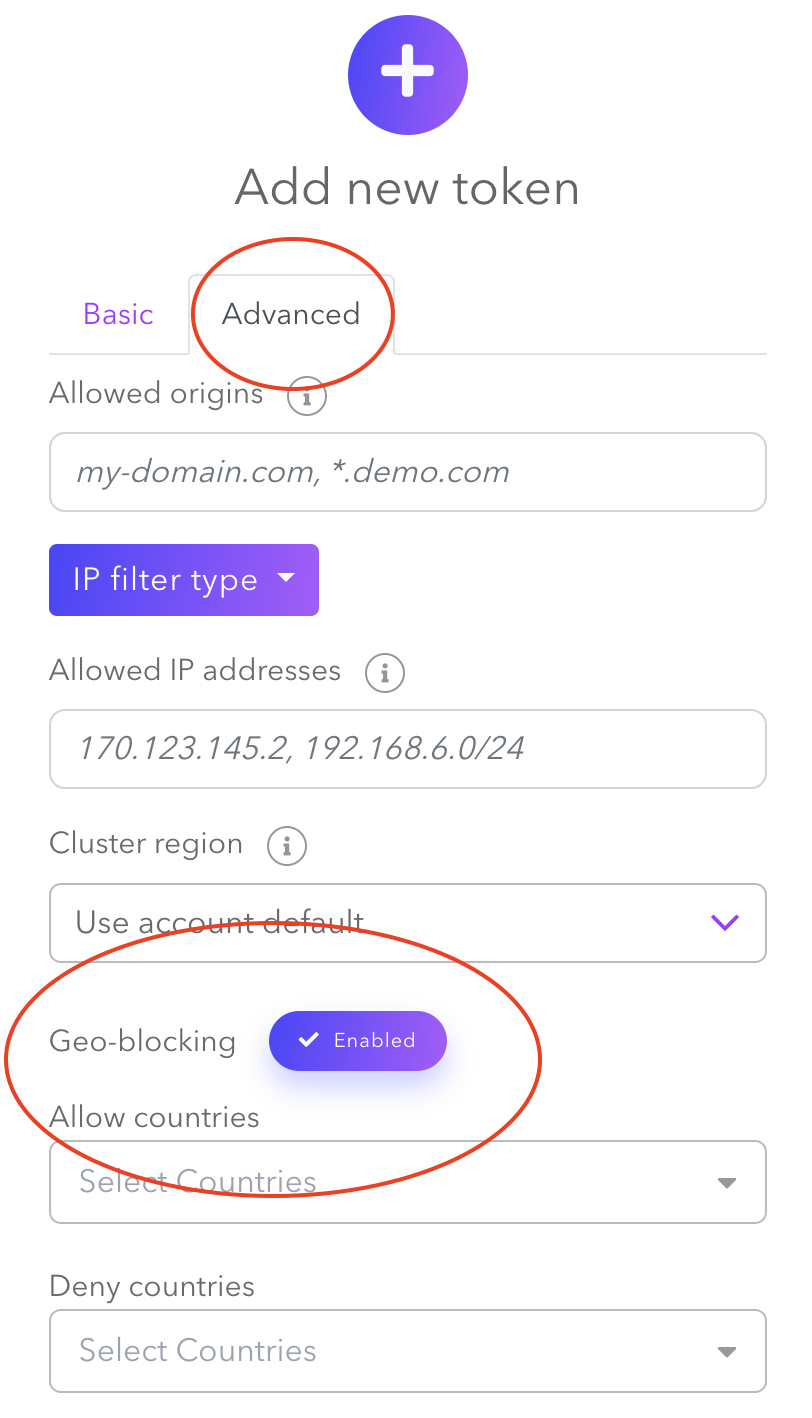Open the IP filter type dropdown
This screenshot has height=1418, width=812.
coord(184,580)
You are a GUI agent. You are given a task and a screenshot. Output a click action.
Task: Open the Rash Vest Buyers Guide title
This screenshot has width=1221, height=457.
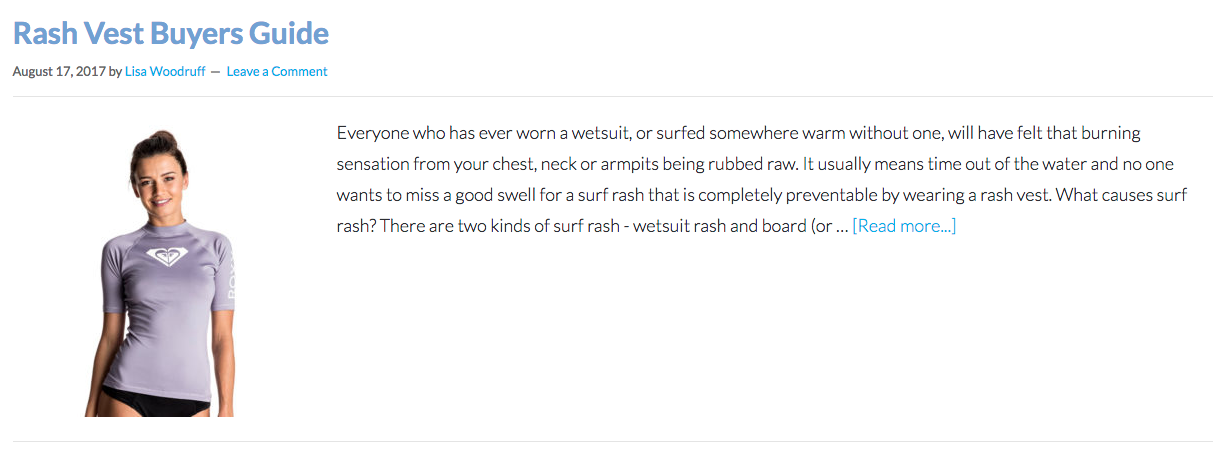pos(170,33)
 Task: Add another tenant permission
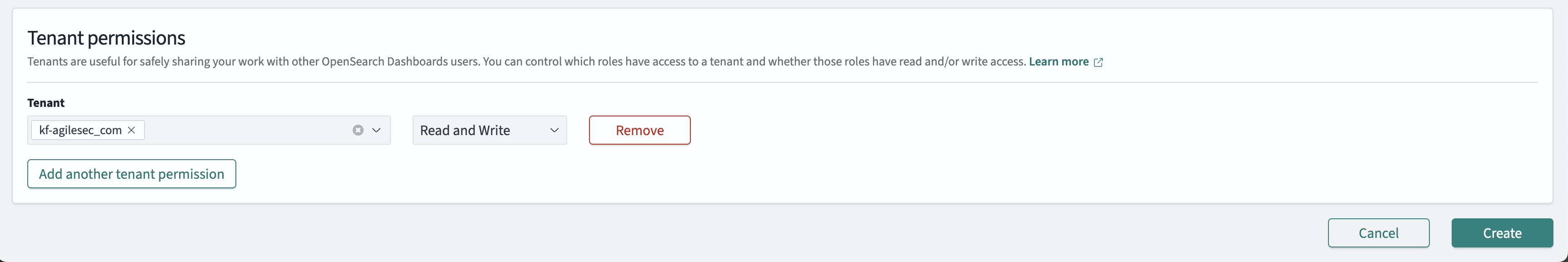131,174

##########

◆ Aim of the exercise ◆
Having located the line with "This screenshot has width=1221, height=457.", transcribe exactly and only the lines from it to the final line of the material, skipping the pictures.

◆ Exercise answer ◆
This screenshot has width=1221, height=457.
pos(170,33)
 Task: Add another tenant permission
131,174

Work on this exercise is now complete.